Simply because Jesus became a tiny baby for our delight and wonder, He made it so that we would discover everything we need to know by means of this moment. What’s hard for us to understand is that it’s in the very humbleness of His coming that we’ll find the key.
And a little part of you saying, “Does it really matter? Can’t we just do things the way everyone else does them?” But knowing that when January rolls around, you will have a bad taste in your mouth because of an opportunity missed, even if you don’t quite know what that opportunity was…

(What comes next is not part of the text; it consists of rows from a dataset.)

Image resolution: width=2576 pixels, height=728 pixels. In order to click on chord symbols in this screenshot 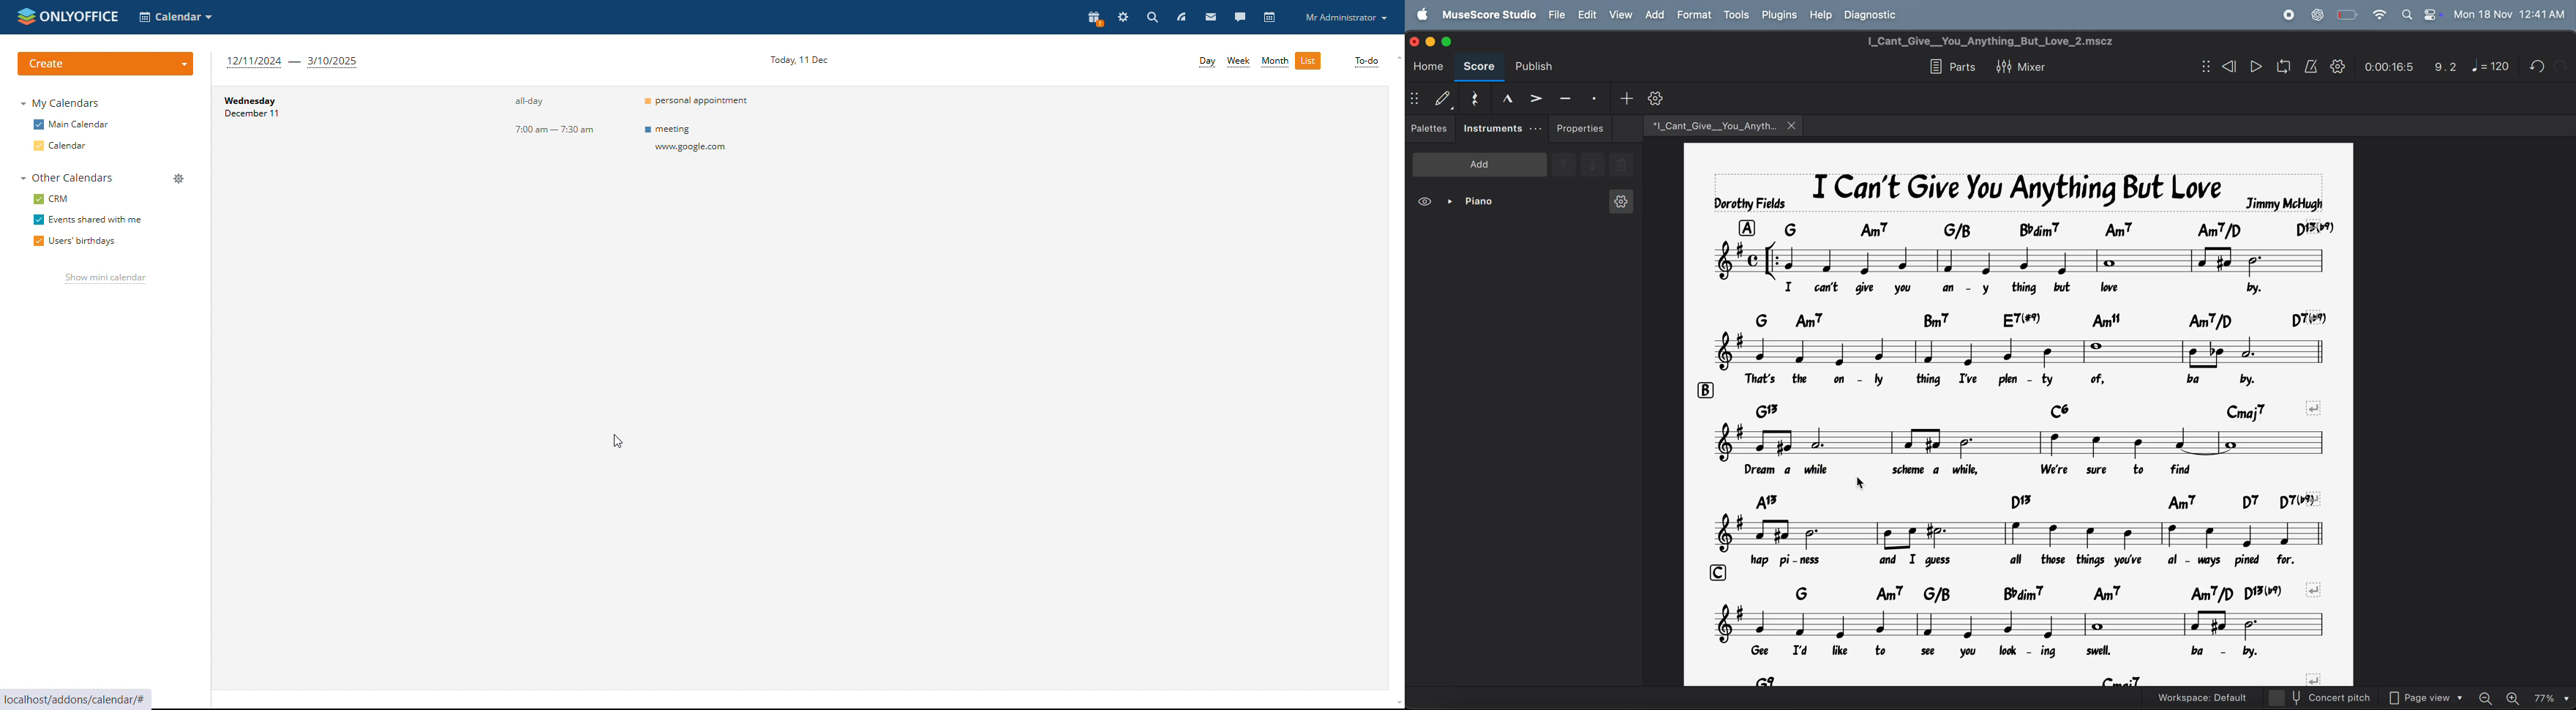, I will do `click(2036, 319)`.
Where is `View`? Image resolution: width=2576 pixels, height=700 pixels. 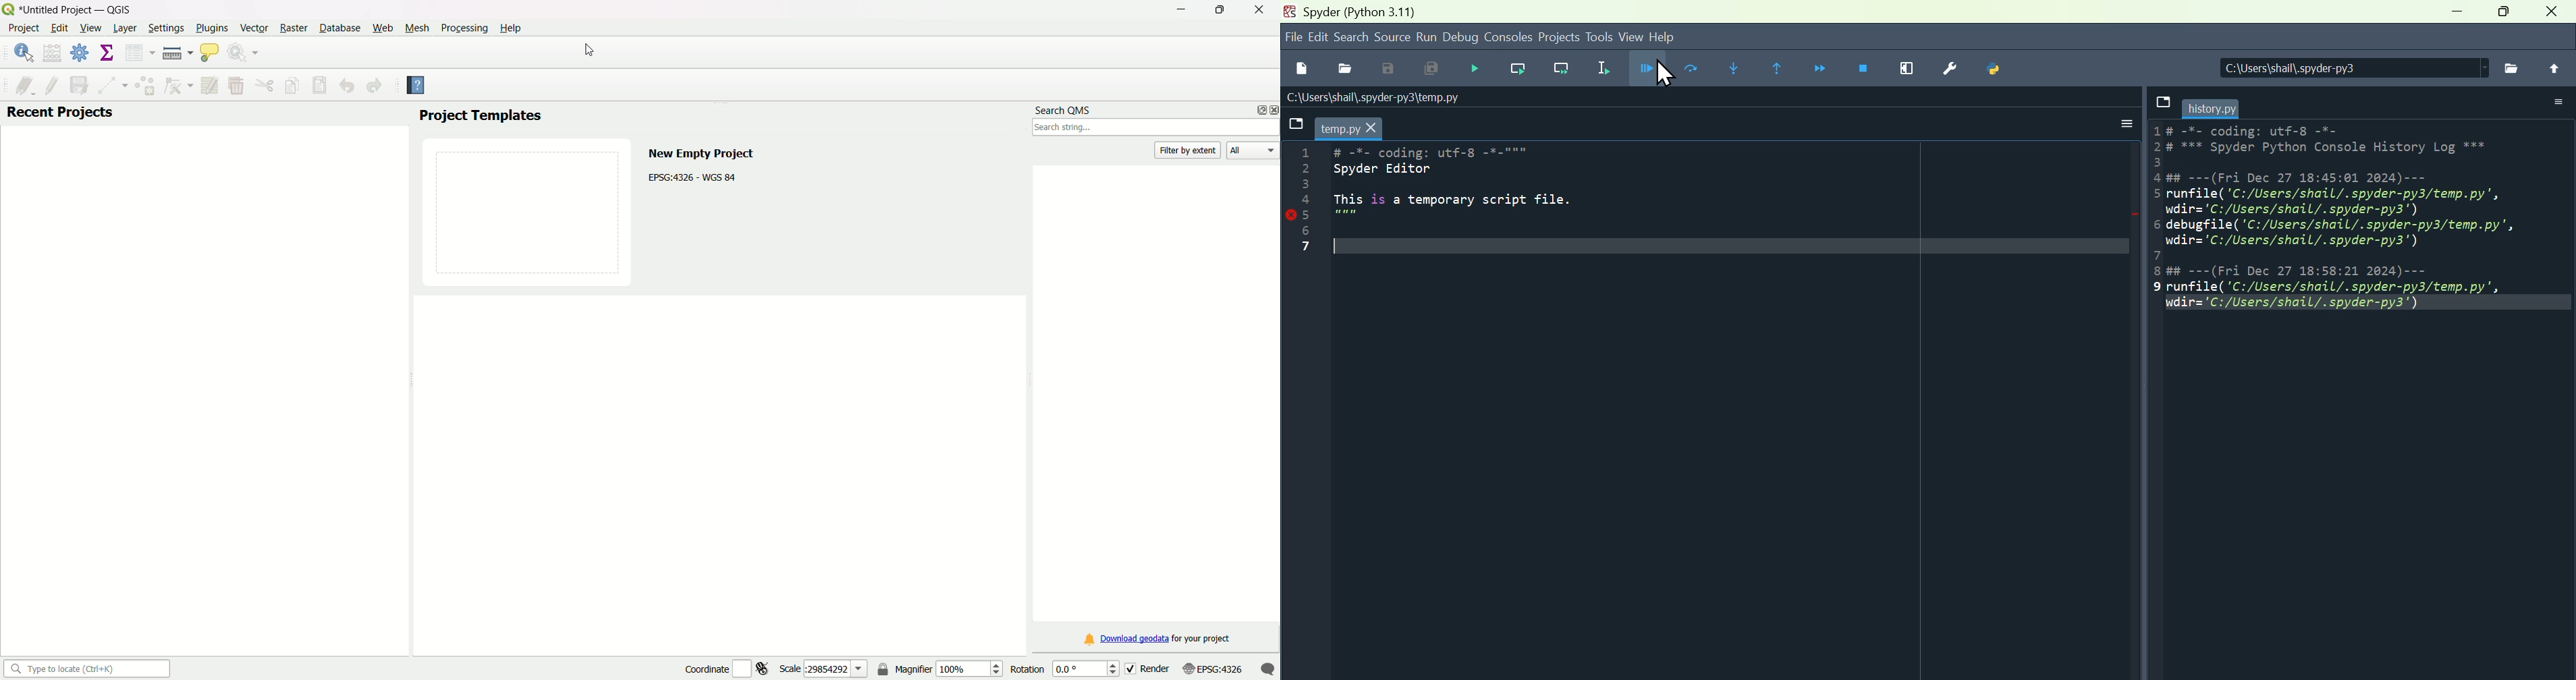
View is located at coordinates (1634, 35).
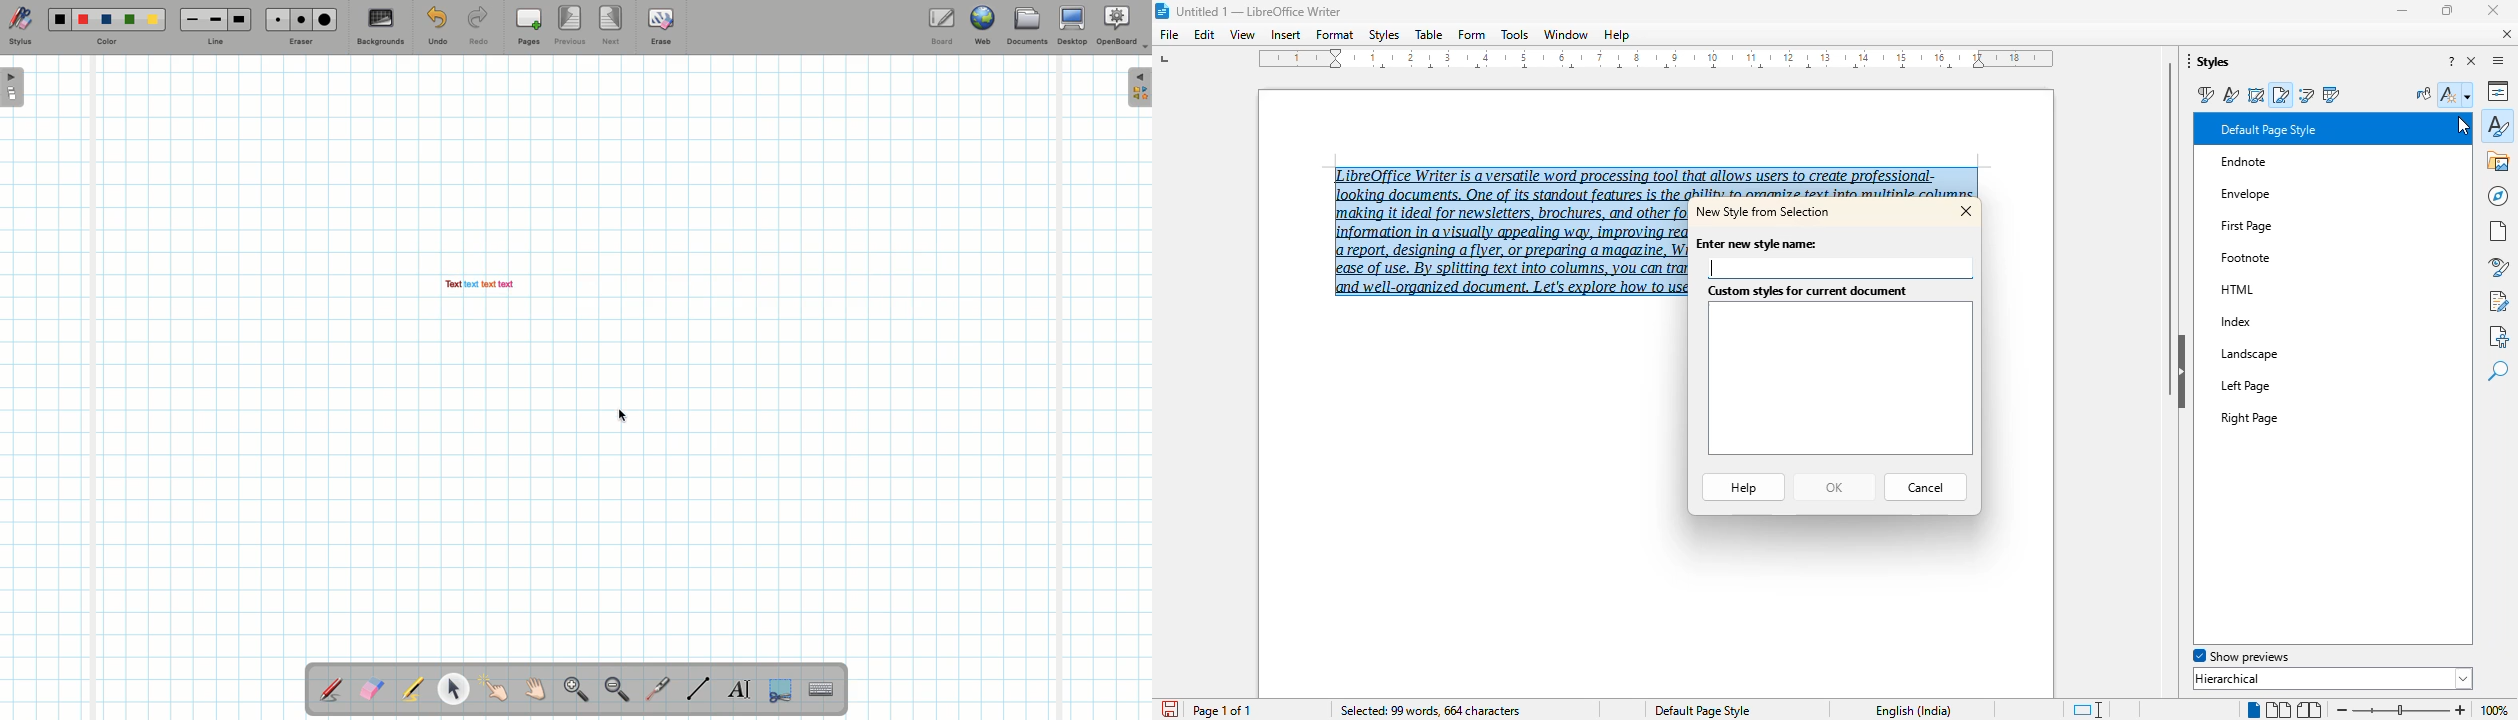 Image resolution: width=2520 pixels, height=728 pixels. Describe the element at coordinates (1966, 210) in the screenshot. I see `close` at that location.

Here’s the thing. The Incarnation is the crucial event of the universe. God, uncreated, eternal, perfect, chose to send His only begotten Son to enter time and history with a human nature. This human nature is perfectly united with the divine nature of this Second Person of the Trinity. He didn’t pretend to be a baby. He was a baby.
Everyone knows that there is something about this that is mysterious and compelling. Even those who don’t believe simply must celebrate something. But of course, we wouldn’t think to have lights or decorations or anything at all if it weren’t for Jesus’ birth in Bethlehem, a birth that contains within it His death and resurrection and all that was to come.
And it’s not too much to say that the way we celebrate this event can and ought to be the pivot on which the whole education in the faith of our children turns — as well as our own spiritual growth.
That is, if you ask the question, “How do I teach my children (very young and older too) the faith?” — and I’m sure this, this, is the burning question! The answer is, “By celebrating Christmas aright.”
All the wonder, all the promise, the happy ending we all seek:
“Christmas Day, encircling all our limited world like a magic ring, left nothing out for us to miss or seek; bound together all our home enjoyments, affections, and hopes; grouped everything and everyone around the Christmas fire; and made the little pictures shining in our bright young eyes, complete.” (Charles Dickens, quoted at the beginning of a book Habou and I highly recommend, Cradle of Redeeming Love: The Theology of the Christmas Mystery, by John Saward.)
It’s just that, alas, most of us are not piling into the sleigh to go to Midnight Mass, returning to a simple wassail lovingly prepared by devoted hands to break the fast. We aren’t living in a Tasha Tudor book or a Dickens novel. I for one wish we were!
Sounds amazing.
So we are in that terrible and oxymoronic predicament of having to sort of invent traditions — often while fending off well meaning (or sometimes bitter) relatives (and even some at church!) who have liturgy-thwarting ideas.
At least, this is what the lovely readers are telling me in their emails.
I will try to make this a little series on preparing for Advent (“Preparing for the season of preparation?” Rosie asked me… but sometimes a pep talk for thought and prayer helps) in the coming week.